_Tasks_
1 – Please reproduce everything in the Rainbow Gathering interview from "If Rainbow was" down to "sharing and non-violence?".
2 – Render this sentence from the Rainbow Gathering interview in Spanish: "There seems to be a consensus that sexist behavior is wrong."
BEGIN Text
Still, the Family is way ahead of mainstream American society. There seems to be a consensus that sexist behavior is wrong. I don't think "Babylon" has reached that point. There are factors inherent to the Gatherings that maintain male domination. Foremost is the fact that road dogs and hobos often dominate seed camp. This is due to the reality that single women can not hitchhike and ride the rails without fear of attack. Hence, most hobos and road dogs are men and in turn, male energy dominates early stages of Gatherings when the tenor of the event is established.

JT: I agree with you about the tone of early seed camp and how it spills into the rest of the Gathering. Yet, at this point, there would be no Gathering if these road dogs didn't show up early for seed camp and stay late for cleanup. The question to me seems to be, how do we chamge this dynamic?

The Gathering is a rugged, intensely physical experience. And while many women work very hard at a Gathering, I've noticed that men, as a whole, do a disproportionate share of the hard labor--hauling in kitchens, digging shitters, laying water pipes, building bridges, running supplies--that it takes to make a Gathering happen.

But what, for instance, would it do for the Gathering if a core group of determined, highly motivated sisters showed up on Day 1 of Seed Camp and worked as hard, or harder, than the road dogs? And what if, after a decade of doing some very necessary consciousness raising work, Sister Circle gave birth to Sister Kitchen (serving food to all but run 100% by sisters). That could be truly empowering. For now it seems like it's easier to make passionate speeches, in council or at dinner circle, denouncing the evils of patriarchy.

MN: A small group of highly motivated sisters have always worked side-by-side with men during seed camp--but after a quarter of a century of this, they still have to put up with shit from men. This makes their work harder and the seed camp experience less rewarding.

The reality also exists that in the USA, solo women do not have the opportunity to live the road dog life the way men do. There is an epidemic of violence against women in this country which makes it more dangerous for women to live alone or on the road. So seed camp will always be overwhelmingly male.

If Rainbow was truly a Utopia, there wouldn't be a need for a sisters' kitchen. Until then, there IS a need to denounce patriarchy. That's what makes Rainbow strong--the fact that folks can challenge institutions and encourage debate. Saying that women aren't working hard enough during Seed Camp is just blaming the victims.

Subverting the Dominant Paradigm

JT: These Gatherings have been going on for 27 years now in spite of a lot of hassles and heavy-handed treatment by the US government. You wrote a chapter about the government's attempts to suppress Rainbow. Do you think what the government is doing is driven by a bureaucratic logic going out of control. Or, do you think that the US government is actually concerned that Rainbow could become a larger force in society with its ideas of sharing and non-violence?
END Text
BEGIN Record list
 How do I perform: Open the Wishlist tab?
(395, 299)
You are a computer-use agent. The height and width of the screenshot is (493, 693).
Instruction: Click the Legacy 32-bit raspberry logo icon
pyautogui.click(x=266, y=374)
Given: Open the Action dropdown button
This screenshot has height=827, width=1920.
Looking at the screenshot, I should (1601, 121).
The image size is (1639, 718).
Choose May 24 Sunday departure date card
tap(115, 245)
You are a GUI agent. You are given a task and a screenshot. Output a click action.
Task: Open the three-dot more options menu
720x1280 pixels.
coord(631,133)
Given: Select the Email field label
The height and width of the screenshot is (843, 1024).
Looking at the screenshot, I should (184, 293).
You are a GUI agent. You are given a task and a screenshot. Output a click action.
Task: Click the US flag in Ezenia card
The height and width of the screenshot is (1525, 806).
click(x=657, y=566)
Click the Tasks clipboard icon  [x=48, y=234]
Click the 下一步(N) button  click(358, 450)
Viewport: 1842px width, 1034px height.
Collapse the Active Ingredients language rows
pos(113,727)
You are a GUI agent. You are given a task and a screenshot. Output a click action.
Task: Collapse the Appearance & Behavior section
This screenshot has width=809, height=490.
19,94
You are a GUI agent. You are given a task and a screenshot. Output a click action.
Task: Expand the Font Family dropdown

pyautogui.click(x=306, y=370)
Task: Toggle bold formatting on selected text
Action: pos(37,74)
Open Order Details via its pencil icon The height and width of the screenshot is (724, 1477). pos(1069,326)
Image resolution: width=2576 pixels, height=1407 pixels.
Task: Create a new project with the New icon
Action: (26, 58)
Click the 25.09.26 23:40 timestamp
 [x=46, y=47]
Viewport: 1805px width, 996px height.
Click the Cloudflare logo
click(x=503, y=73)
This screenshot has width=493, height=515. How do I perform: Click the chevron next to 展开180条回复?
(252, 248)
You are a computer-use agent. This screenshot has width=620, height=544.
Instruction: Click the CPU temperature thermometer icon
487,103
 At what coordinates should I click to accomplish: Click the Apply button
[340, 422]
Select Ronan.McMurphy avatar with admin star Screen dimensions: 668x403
END Record list
_Expected outputs_
1 –
If Rainbow was truly a Utopia, there wouldn't be a need for a sisters' kitchen. Until then, there IS a need to denounce patriarchy. That's what makes Rainbow strong--the fact that folks can challenge institutions and encourage debate. Saying that women aren't working hard enough during Seed Camp is just blaming the victims.

Subverting the Dominant Paradigm

JT: These Gatherings have been going on for 27 years now in spite of a lot of hassles and heavy-handed treatment by the US government. You wrote a chapter about the government's attempts to suppress Rainbow. Do you think what the government is doing is driven by a bureaucratic logic going out of control. Or, do you think that the US government is actually concerned that Rainbow could become a larger force in society with its ideas of sharing and non-violence?

2 – Parece haber un consenso en que el comportamiento sexista está mal.